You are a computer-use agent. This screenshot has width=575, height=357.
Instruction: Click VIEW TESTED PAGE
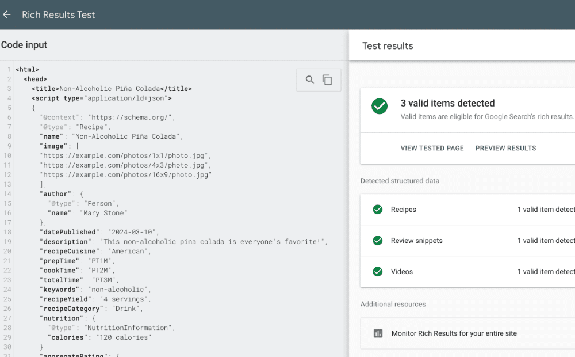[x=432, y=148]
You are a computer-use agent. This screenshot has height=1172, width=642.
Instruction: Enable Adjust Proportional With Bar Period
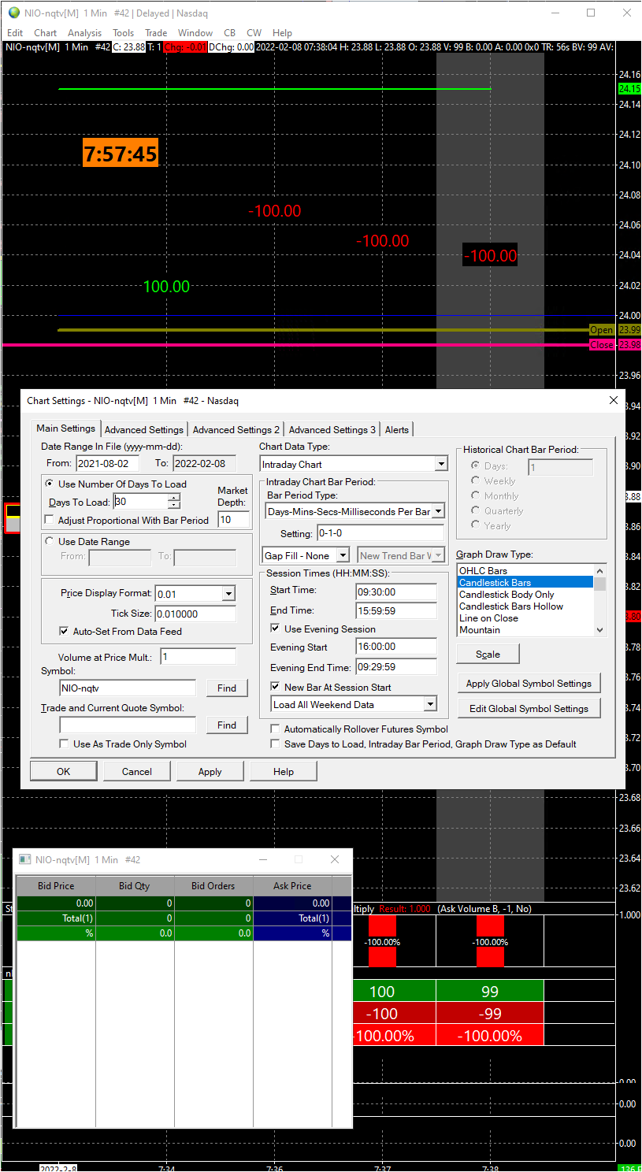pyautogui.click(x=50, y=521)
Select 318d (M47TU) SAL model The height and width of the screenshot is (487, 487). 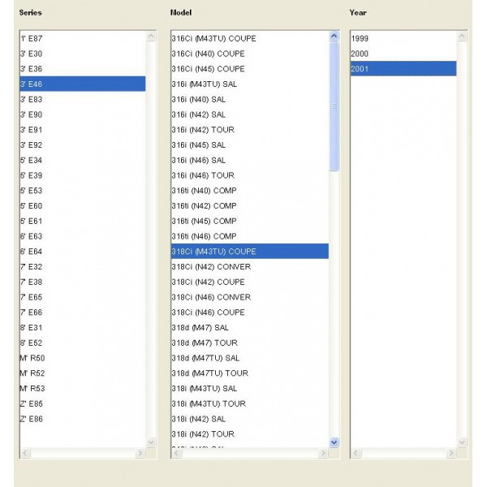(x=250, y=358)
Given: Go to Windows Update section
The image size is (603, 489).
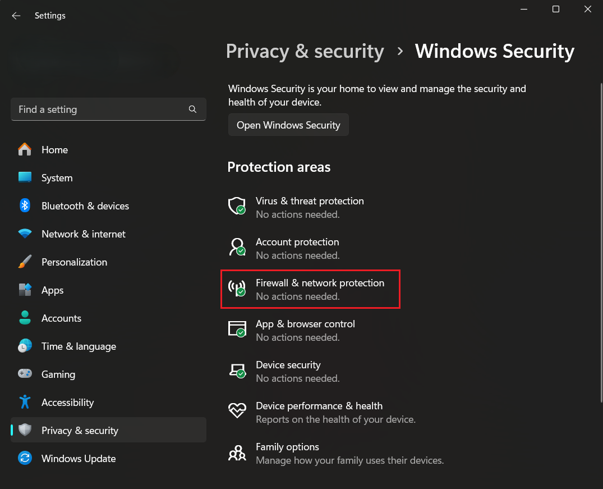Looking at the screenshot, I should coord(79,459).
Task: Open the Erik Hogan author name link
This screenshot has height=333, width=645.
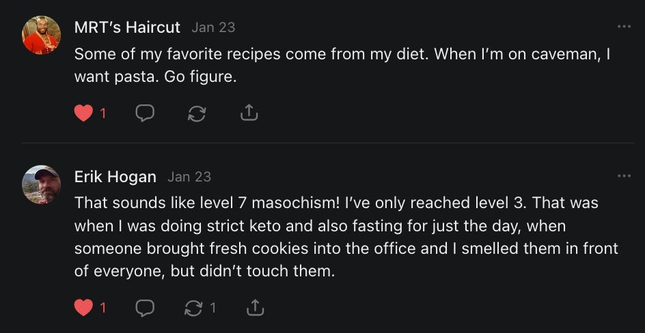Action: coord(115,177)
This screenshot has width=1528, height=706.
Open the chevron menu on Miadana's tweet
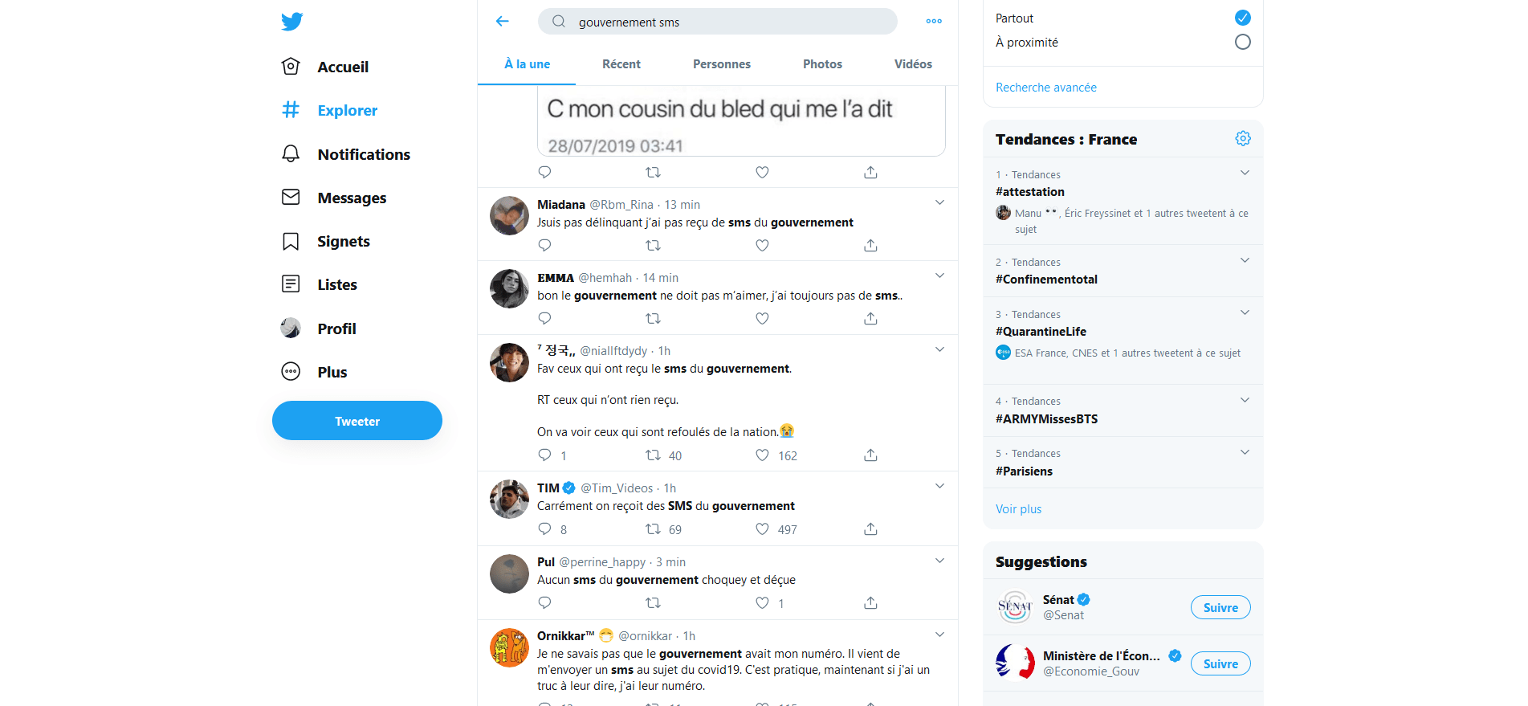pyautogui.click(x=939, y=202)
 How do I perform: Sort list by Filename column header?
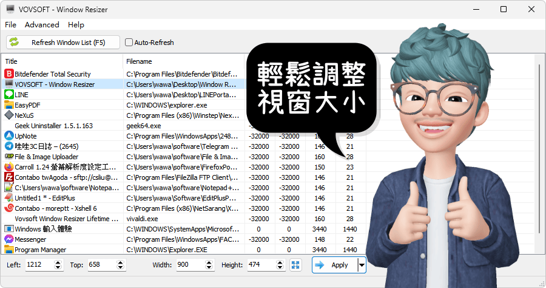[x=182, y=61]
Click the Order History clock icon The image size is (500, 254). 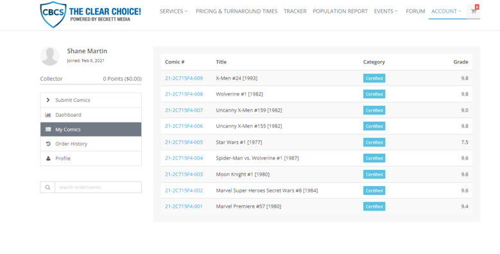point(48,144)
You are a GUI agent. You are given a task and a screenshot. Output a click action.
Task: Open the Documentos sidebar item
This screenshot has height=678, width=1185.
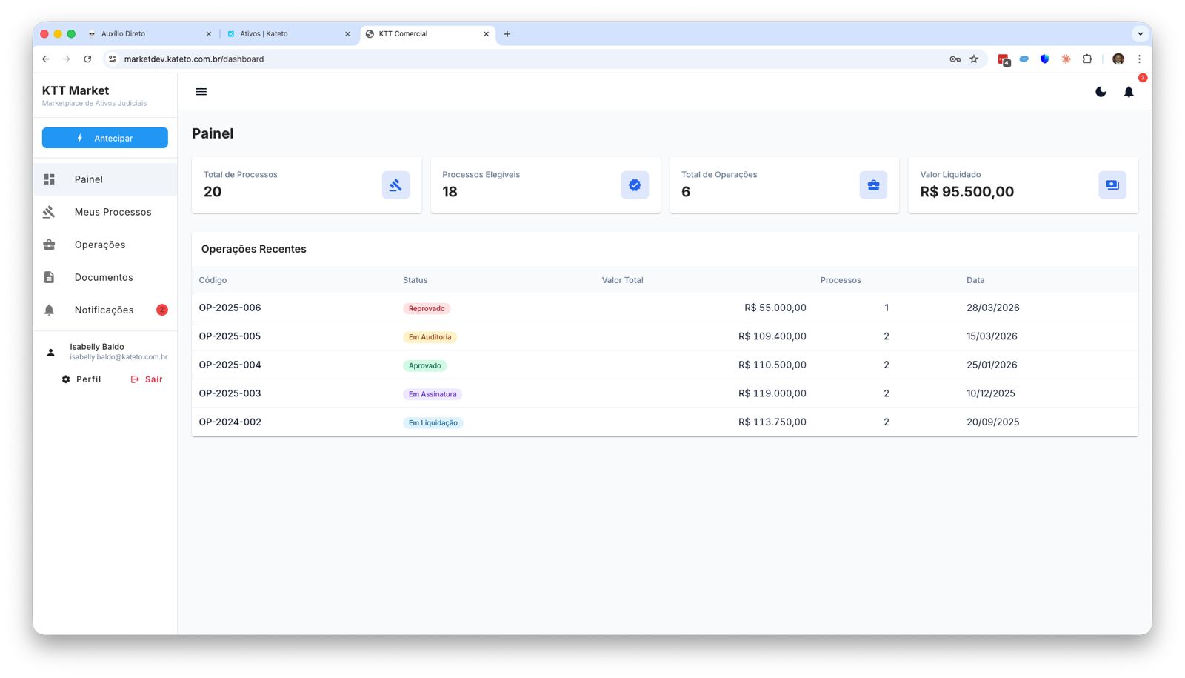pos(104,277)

· · ·

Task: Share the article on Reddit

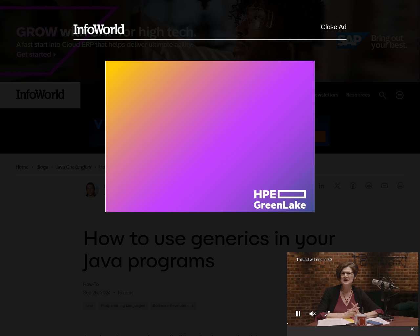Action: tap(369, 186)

· · ·

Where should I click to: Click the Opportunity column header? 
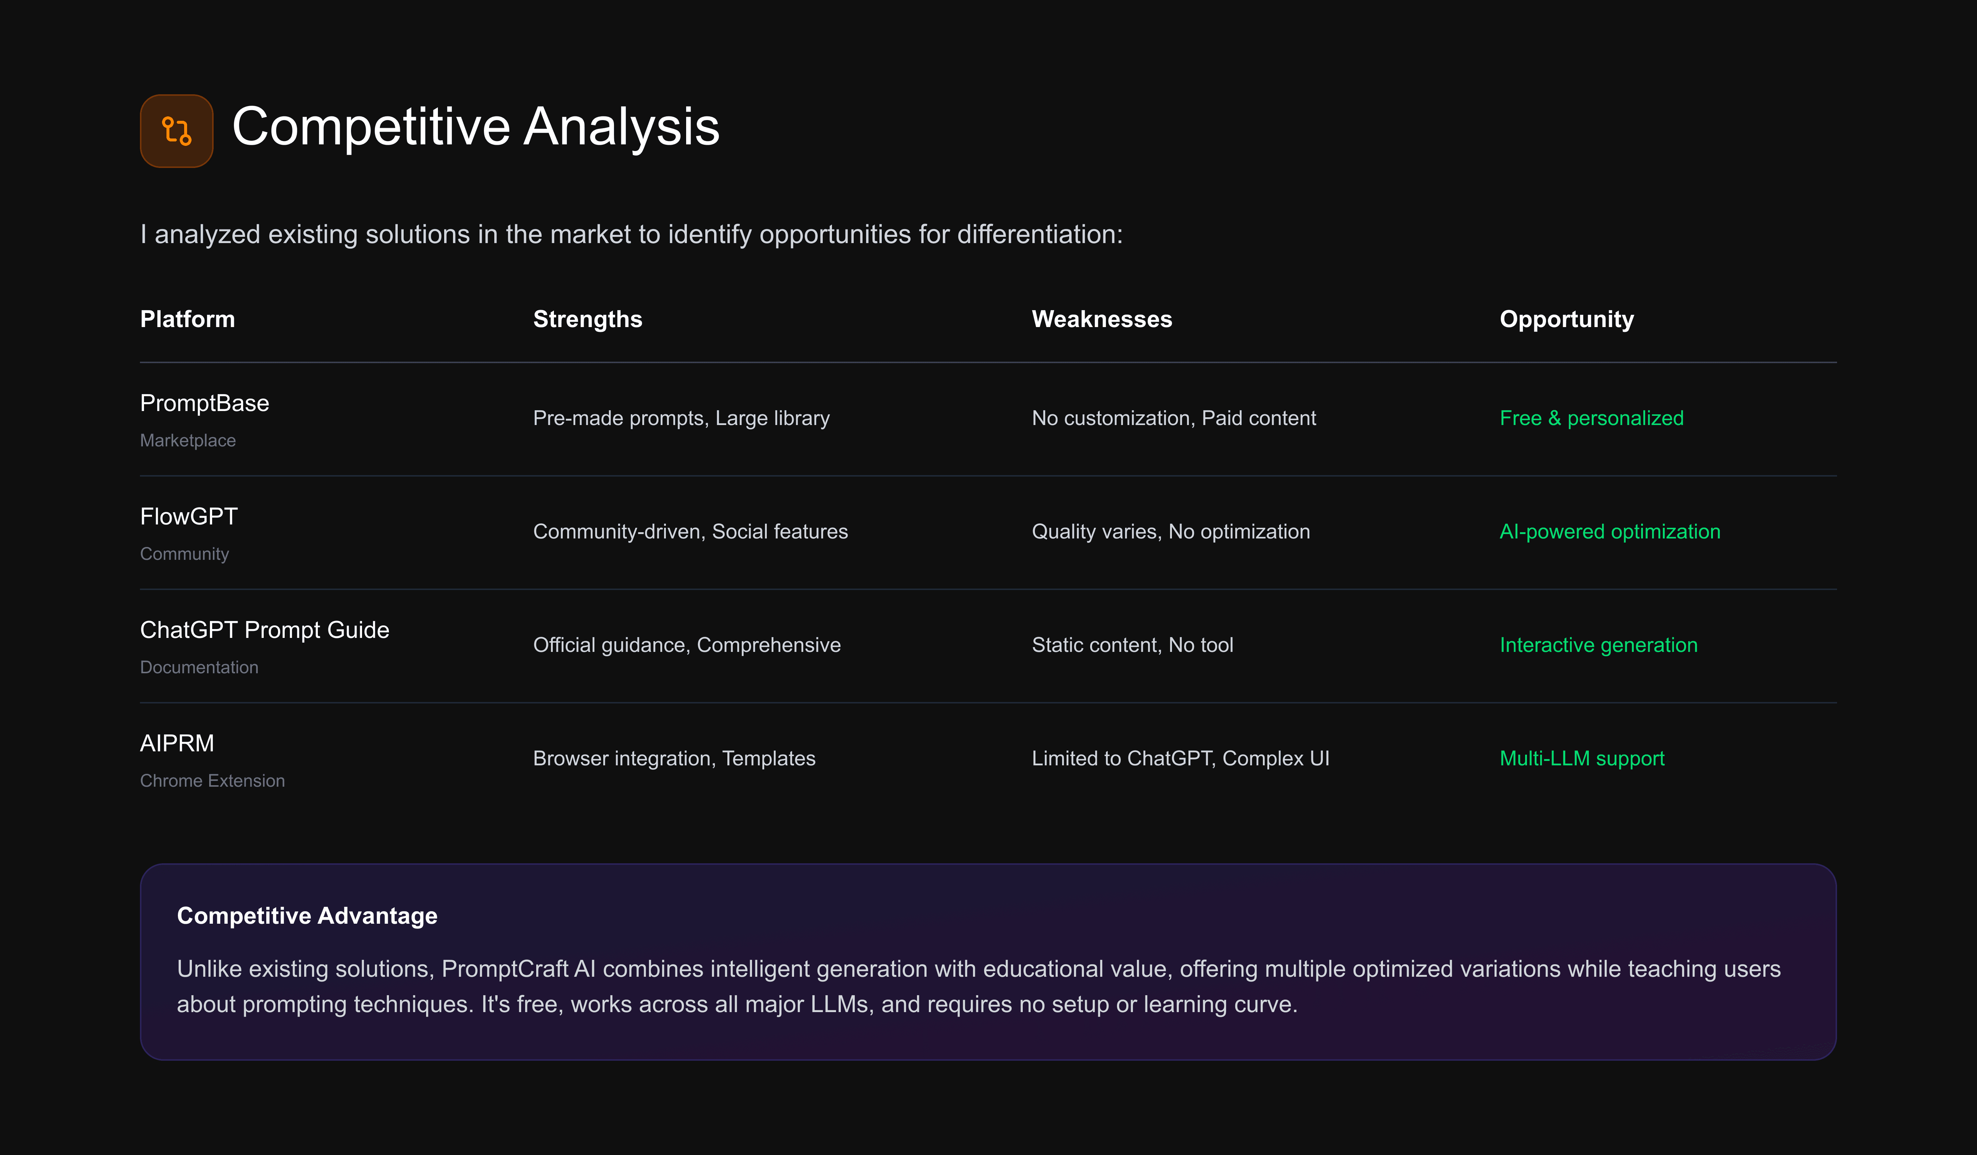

· · ·

REQUIRED TASK ::
Reproduce verbatim everything from the line containing "This screenshot has width=1528, height=706." down to the line containing "[x=182, y=61]", leaving the pictures out of your copy.

ANSWER TO THIS EXERCISE ::
This screenshot has width=1528, height=706.
Open the chevron menu on Miadana's tweet
pyautogui.click(x=939, y=202)
 How do I perform: Sort list by Filename column header?
[x=182, y=61]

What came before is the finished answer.